>> BEGIN Material

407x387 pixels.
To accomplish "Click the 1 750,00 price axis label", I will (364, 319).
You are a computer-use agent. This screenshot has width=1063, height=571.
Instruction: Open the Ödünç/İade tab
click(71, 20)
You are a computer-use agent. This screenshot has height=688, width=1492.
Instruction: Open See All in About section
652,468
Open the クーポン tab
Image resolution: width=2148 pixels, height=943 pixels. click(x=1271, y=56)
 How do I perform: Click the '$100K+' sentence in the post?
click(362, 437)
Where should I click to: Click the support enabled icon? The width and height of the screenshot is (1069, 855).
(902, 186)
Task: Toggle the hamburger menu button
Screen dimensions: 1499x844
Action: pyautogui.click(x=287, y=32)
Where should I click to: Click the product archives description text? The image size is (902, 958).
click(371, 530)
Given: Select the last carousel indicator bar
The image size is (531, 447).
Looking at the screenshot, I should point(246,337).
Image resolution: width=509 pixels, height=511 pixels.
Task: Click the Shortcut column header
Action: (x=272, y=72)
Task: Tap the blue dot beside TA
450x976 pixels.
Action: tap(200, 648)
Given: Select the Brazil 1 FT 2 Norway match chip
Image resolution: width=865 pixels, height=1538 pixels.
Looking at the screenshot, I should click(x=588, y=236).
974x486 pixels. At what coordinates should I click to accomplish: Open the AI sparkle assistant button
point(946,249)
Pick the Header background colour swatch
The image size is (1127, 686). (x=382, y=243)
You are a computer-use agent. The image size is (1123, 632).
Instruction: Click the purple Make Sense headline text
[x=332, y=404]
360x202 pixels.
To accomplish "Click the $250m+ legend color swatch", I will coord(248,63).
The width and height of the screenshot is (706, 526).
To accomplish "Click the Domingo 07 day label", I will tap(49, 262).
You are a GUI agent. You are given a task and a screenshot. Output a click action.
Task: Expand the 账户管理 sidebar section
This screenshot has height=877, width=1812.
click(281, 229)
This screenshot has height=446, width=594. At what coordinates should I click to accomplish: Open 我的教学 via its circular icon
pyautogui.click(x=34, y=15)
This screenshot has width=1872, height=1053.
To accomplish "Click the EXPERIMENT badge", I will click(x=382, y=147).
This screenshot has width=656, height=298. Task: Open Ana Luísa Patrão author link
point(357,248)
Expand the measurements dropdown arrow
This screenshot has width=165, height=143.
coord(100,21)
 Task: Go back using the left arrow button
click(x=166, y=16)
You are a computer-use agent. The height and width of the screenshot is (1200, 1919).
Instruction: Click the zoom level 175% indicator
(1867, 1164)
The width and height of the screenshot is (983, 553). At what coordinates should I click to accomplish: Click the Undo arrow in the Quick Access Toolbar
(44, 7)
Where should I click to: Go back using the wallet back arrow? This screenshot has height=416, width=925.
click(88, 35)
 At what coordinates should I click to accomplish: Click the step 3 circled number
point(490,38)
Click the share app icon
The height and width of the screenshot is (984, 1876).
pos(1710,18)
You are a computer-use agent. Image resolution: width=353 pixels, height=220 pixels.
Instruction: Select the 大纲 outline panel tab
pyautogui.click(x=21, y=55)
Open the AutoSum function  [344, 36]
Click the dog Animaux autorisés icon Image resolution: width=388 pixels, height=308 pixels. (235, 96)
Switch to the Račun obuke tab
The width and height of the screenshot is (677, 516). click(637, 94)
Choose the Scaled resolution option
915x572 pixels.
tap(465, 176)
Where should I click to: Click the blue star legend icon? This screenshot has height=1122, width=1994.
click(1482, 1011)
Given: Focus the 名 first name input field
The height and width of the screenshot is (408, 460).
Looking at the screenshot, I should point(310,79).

>> END Material

# Problem
Retype the stretch of the material from the line containing "Given: Focus the 名 first name input field" through the end of the material.

# Worked answer
Given: Focus the 名 first name input field
The height and width of the screenshot is (408, 460).
Looking at the screenshot, I should point(310,79).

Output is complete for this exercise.